Hi all,
I’ve recently attended to a deep learning conference, and got particularly intrigued by one presentation from Daniel Soudry.
I think his presentation is particularly worth sharing on this forum because in addition to the nice theoretical work done (I hope I’ll understand it someday :)), Daniel Soudry reaches many interesting conclusions. In particular, from what I understood:
- Overfitting a bit is somehow healthy (it makes validation loss decrease, but somehow still increases validation accuracy)
- Weight decay regularization can be reproduced by just rescaling the learning rate. Therefore, it could be that using weight decay is redundant to using a good learning rate scheduling (has someone tested the impact of weight decay when using the 1-cycle technique?)
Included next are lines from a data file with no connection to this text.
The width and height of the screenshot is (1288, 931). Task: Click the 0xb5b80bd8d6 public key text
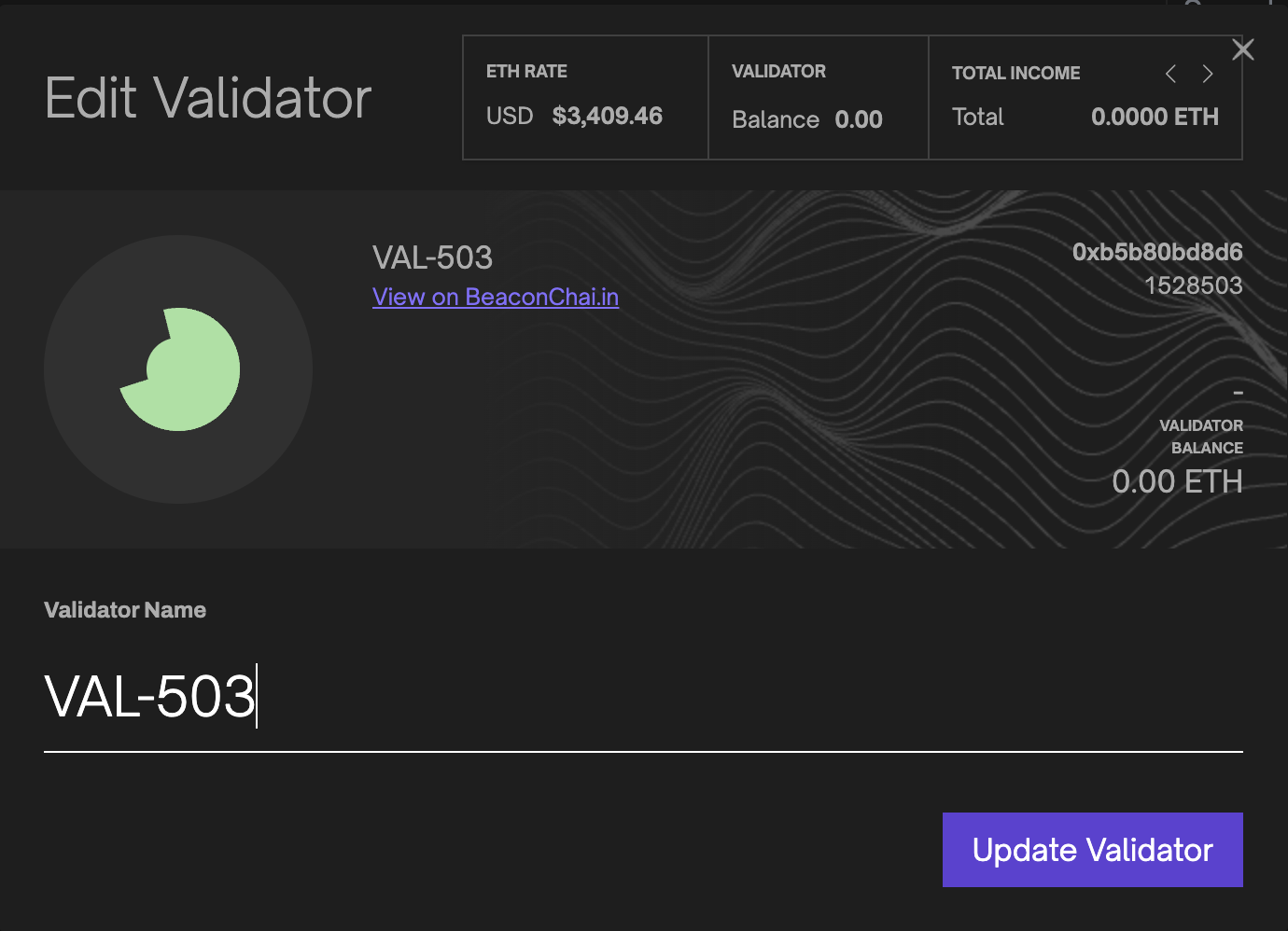[1157, 252]
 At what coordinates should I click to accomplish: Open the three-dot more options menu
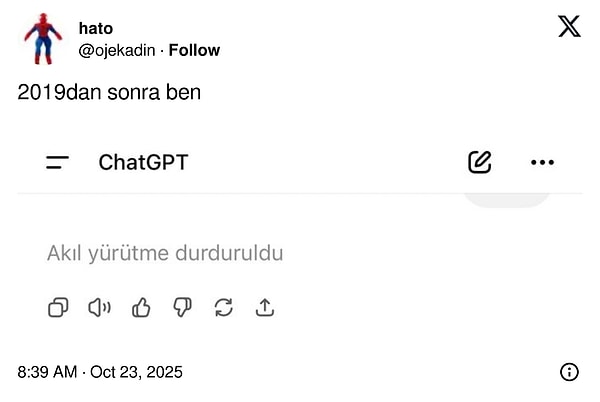[x=543, y=162]
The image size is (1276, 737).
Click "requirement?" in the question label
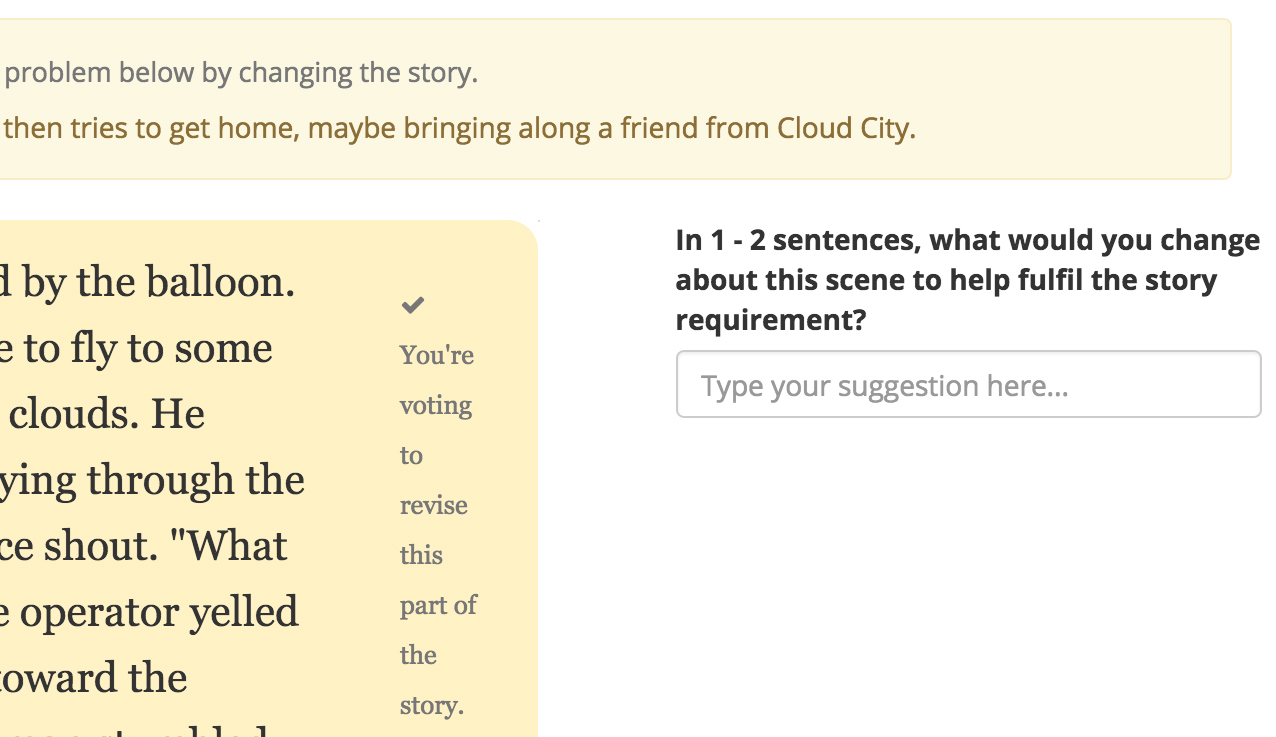(770, 321)
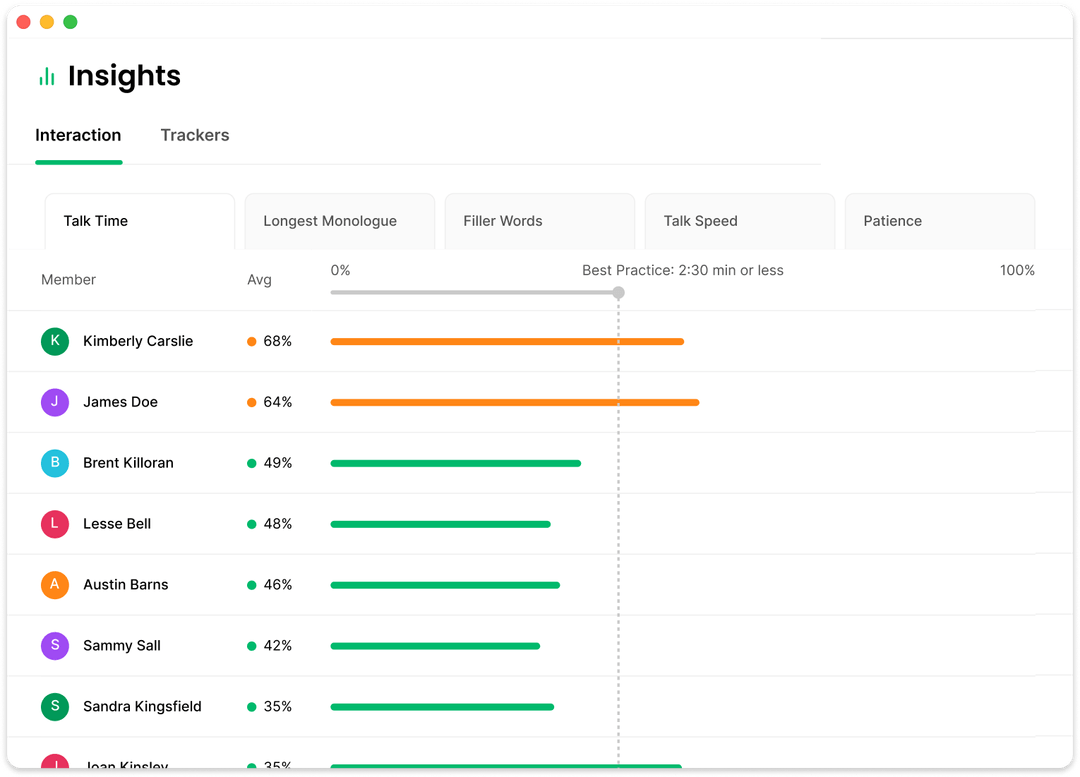Open Brent Killoran's member name
This screenshot has height=777, width=1080.
click(x=128, y=463)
- Most interestingly, he experimentally shows that L2 batch norm is almost equivalent to a L1 batch norm rescaled by sqrt(pi/2). This last result could have a high impact, because L1 norm requires simpler computations (no square and square roots), and is more stable when working with half-precision floating point.
I remember @jeremy saying in one of his videos that very few researchers are interested in training neural nets more efficiently. In that regard, I think Soudry is someone to follow, since he seems to write nice papers on this topic. In particular, he wrote a paper on “Binarized Neural Networks” with Yoshua Bengio, which seems to achieve impressive results in terms of accuracy/efficiency trade-off.
What do you think on this presentation and the papers mentioned? Do you think it would be useful to integrate these techniques in fast.ai library?